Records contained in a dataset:
========

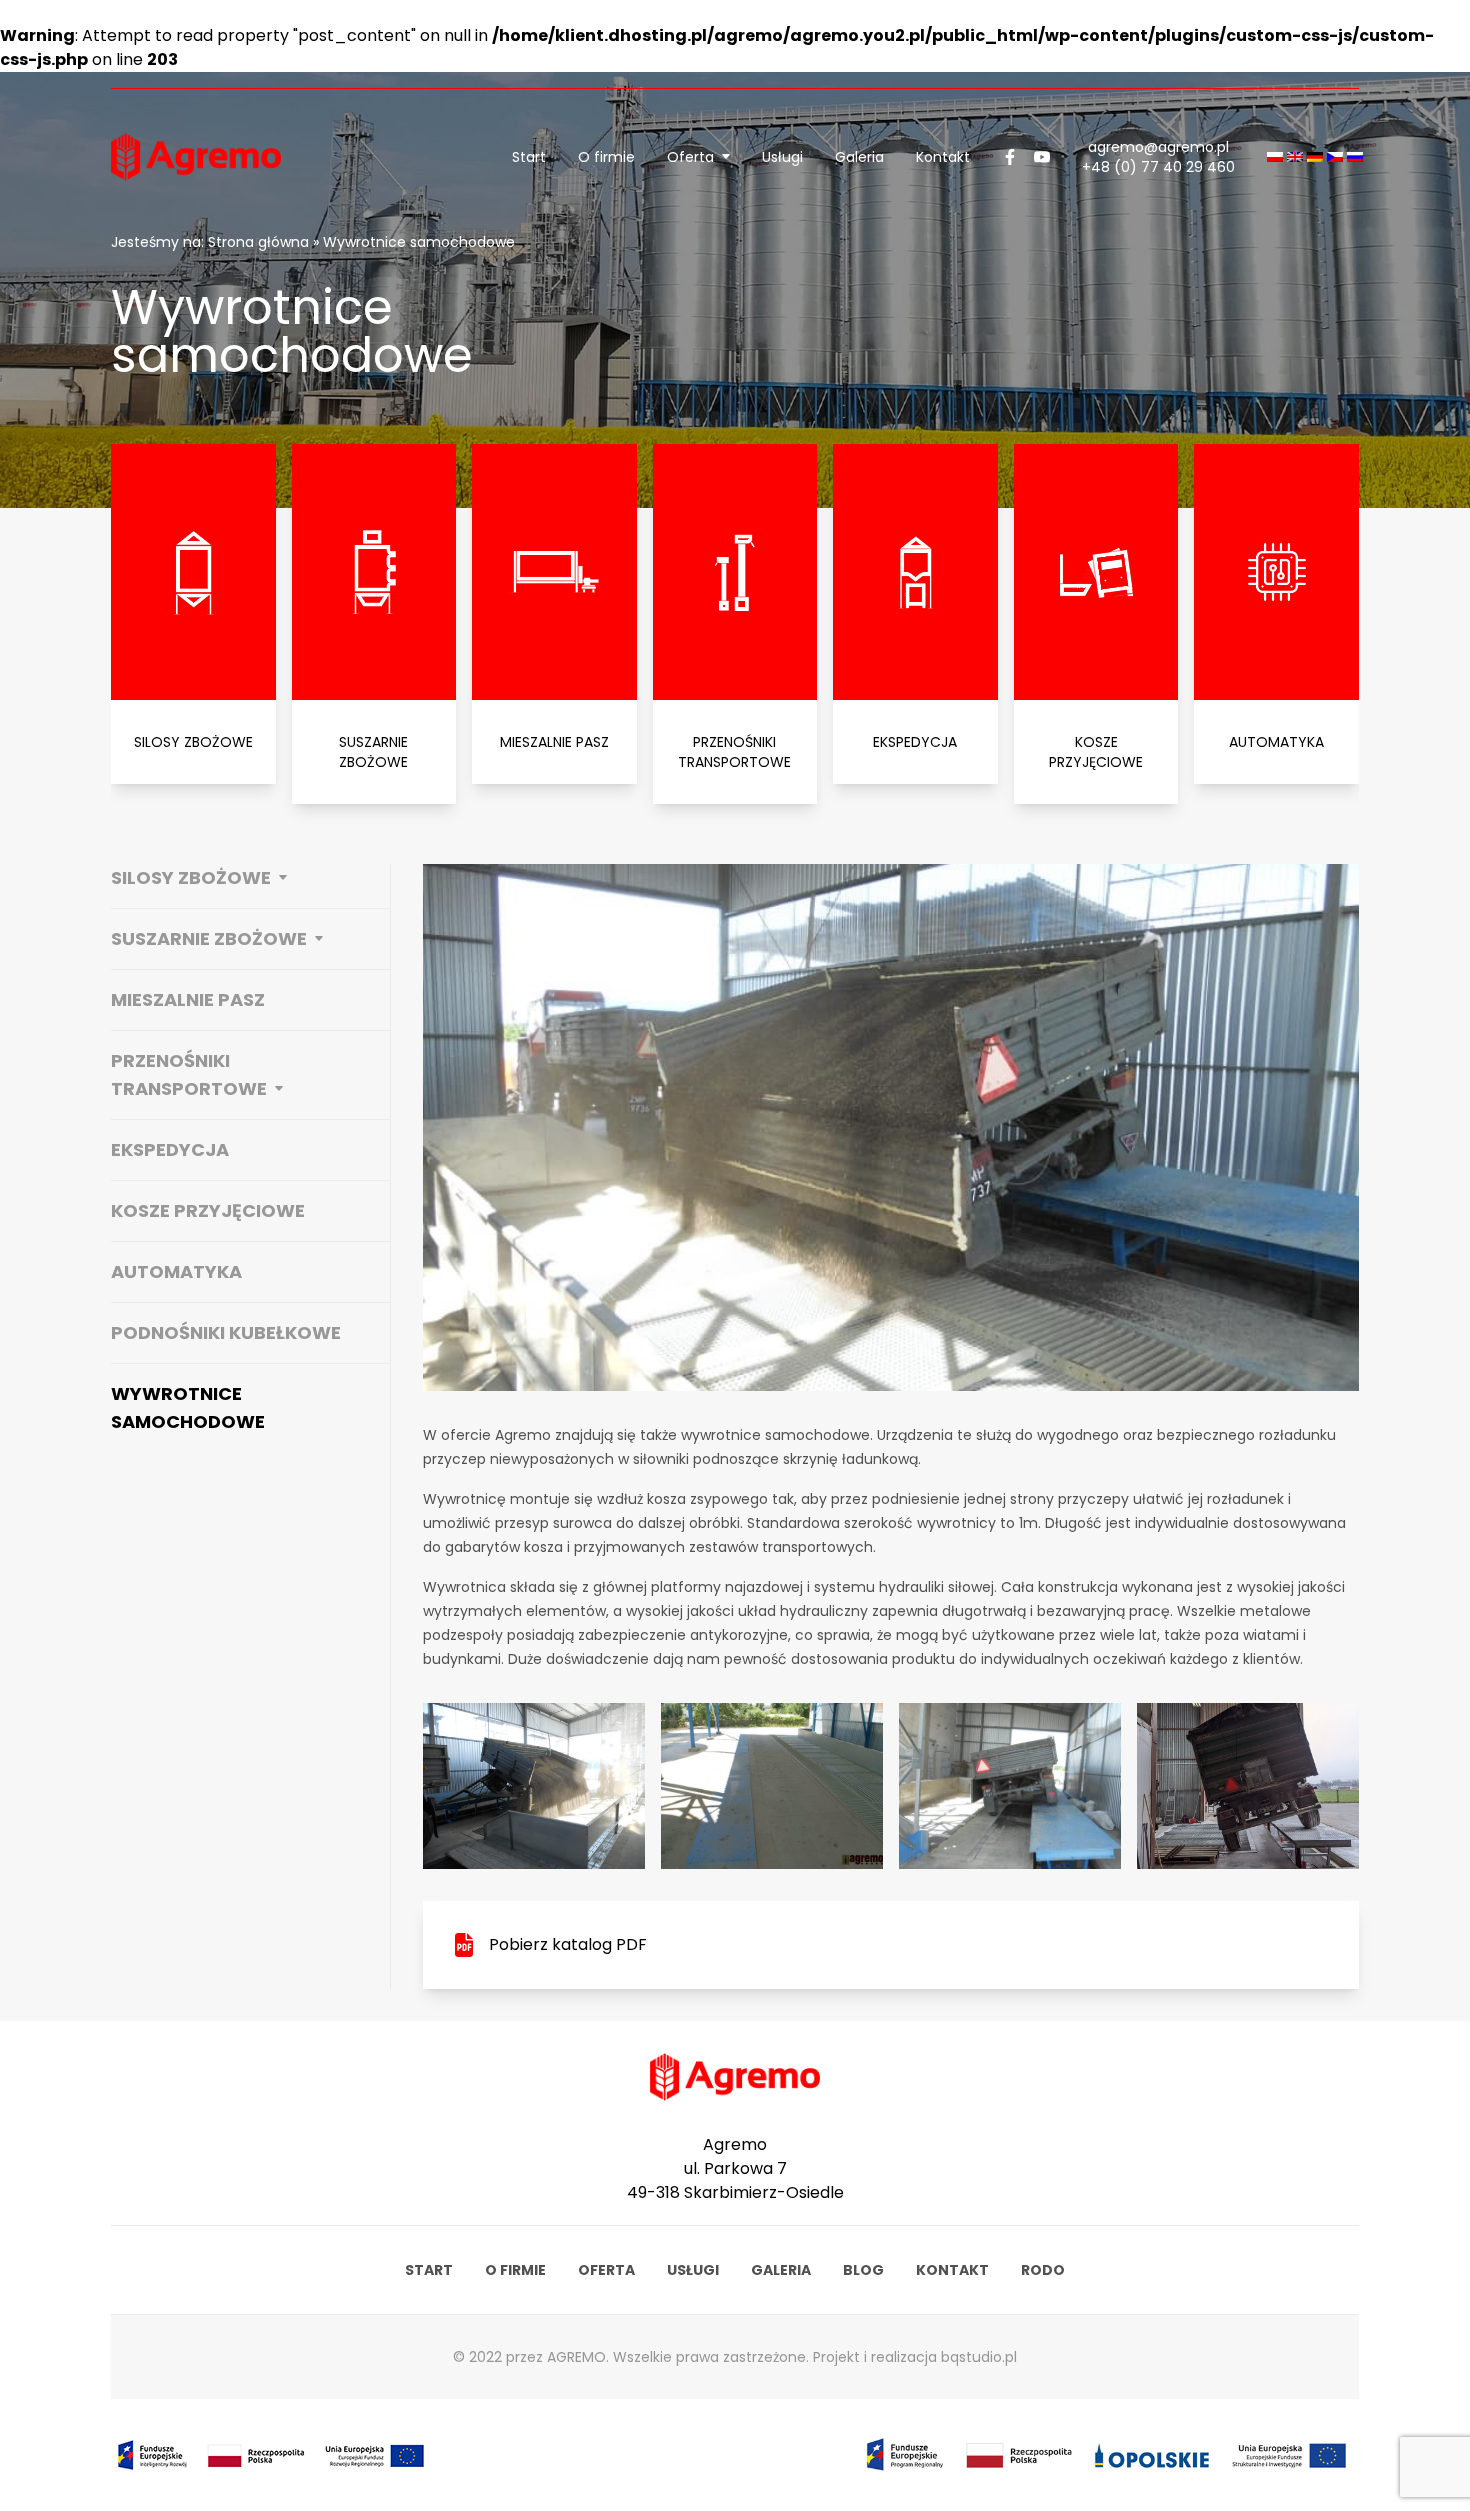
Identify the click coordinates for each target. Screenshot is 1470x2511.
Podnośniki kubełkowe (226, 1332)
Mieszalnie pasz (188, 999)
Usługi (782, 157)
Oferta (690, 157)
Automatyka (176, 1271)
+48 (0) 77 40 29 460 (1158, 167)
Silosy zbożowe (191, 877)
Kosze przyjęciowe (208, 1210)
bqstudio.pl (979, 2357)
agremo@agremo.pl (1158, 147)
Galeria (859, 157)
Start (529, 157)
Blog (863, 2270)
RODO (1043, 2270)
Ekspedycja (170, 1149)
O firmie (606, 157)
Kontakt (943, 157)
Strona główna (258, 242)
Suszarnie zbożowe (209, 938)
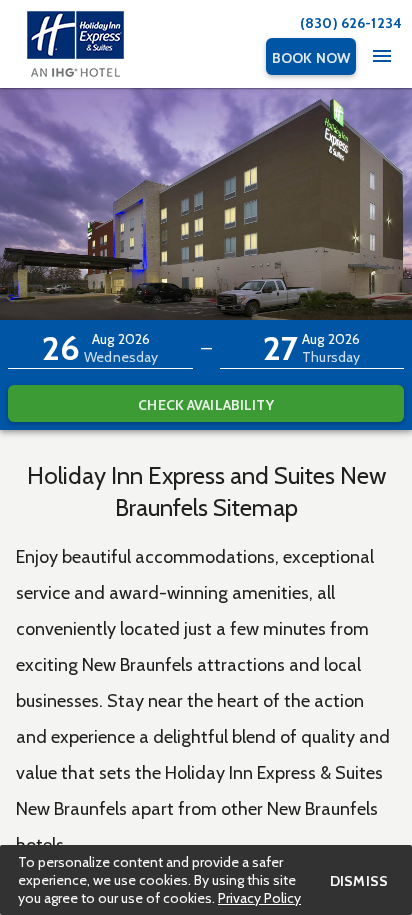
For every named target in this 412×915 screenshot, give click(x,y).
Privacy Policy (259, 898)
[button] (100, 348)
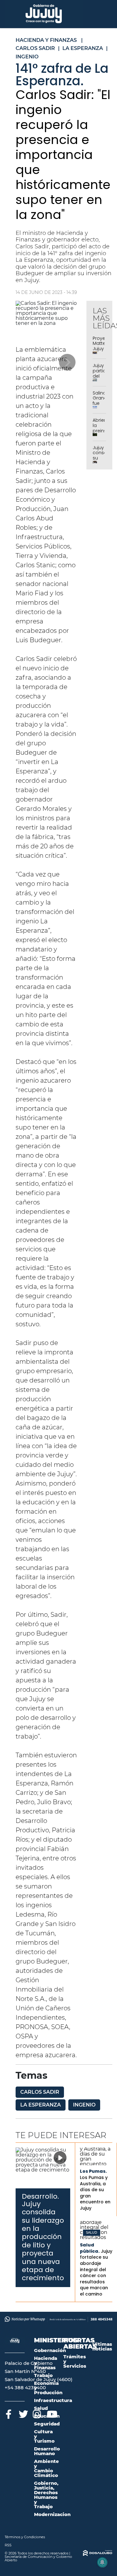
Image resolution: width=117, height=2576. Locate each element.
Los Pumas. (93, 2171)
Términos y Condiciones (25, 2537)
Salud (91, 2232)
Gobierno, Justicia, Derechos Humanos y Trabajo (46, 2494)
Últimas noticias (102, 2346)
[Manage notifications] (102, 2562)
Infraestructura (53, 2400)
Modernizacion (52, 2514)
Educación (47, 2416)
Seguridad (47, 2424)
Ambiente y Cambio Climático (46, 2468)
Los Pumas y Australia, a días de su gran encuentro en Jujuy (95, 2192)
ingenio (84, 2105)
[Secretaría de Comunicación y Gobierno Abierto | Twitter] (23, 2413)
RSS (8, 2545)
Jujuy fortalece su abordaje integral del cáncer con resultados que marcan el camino (96, 2272)
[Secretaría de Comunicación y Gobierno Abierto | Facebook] (8, 2413)
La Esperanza (40, 2105)
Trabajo (43, 2375)
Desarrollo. (40, 2196)
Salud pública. (90, 2248)
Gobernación (50, 2350)
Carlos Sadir (39, 2092)
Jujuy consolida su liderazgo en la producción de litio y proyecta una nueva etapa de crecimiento (43, 2241)
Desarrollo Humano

========

What needs to be done:
Print every entry above again without changing a word, and omit the pictures.

Answer section:
Identify the click coordinates for each target. Screenshot is 1470x2511.
Podnośniki kubełkowe (226, 1332)
Mieszalnie pasz (188, 999)
Usługi (782, 157)
Oferta (690, 157)
Automatyka (176, 1271)
+48 (0) 77 40 29 460 (1158, 167)
Silosy zbożowe (191, 877)
Kosze przyjęciowe (208, 1210)
bqstudio.pl (979, 2357)
agremo@agremo.pl (1158, 147)
Galeria (859, 157)
Start (529, 157)
Blog (863, 2270)
RODO (1043, 2270)
Ekspedycja (170, 1149)
O firmie (606, 157)
Kontakt (943, 157)
Strona główna (258, 242)
Suszarnie zbożowe (209, 938)
For every named target in this 412×915 screenshot, give click(x,y).
Privacy Policy (259, 898)
[button] (100, 348)
Image resolution: width=117, height=2576. Locate each element.
Los Pumas. (93, 2171)
Términos y Condiciones (25, 2537)
Salud (91, 2232)
Gobierno, Justicia, Derechos Humanos y Trabajo (46, 2494)
Últimas noticias (102, 2346)
[Manage notifications] (102, 2562)
Infraestructura (53, 2400)
Modernizacion (52, 2514)
Educación (47, 2416)
Seguridad (47, 2424)
Ambiente y Cambio Climático (46, 2468)
Los Pumas y Australia, a días de su gran encuentro en Jujuy (95, 2192)
ingenio (84, 2105)
[Secretaría de Comunicación y Gobierno Abierto | Twitter] (23, 2413)
RSS (8, 2545)
Jujuy fortalece su abordaje integral del cáncer con resultados que marcan el camino (96, 2272)
[Secretaría de Comunicación y Gobierno Abierto | Facebook] (8, 2413)
La Esperanza (40, 2105)
Trabajo (43, 2375)
Desarrollo. (40, 2196)
Salud pública. (90, 2248)
Gobernación (50, 2350)
Carlos Sadir (39, 2092)
Jujuy consolida su liderazgo en la producción de litio y proyecta una nueva etapa de crecimiento (43, 2241)
Desarrollo Humano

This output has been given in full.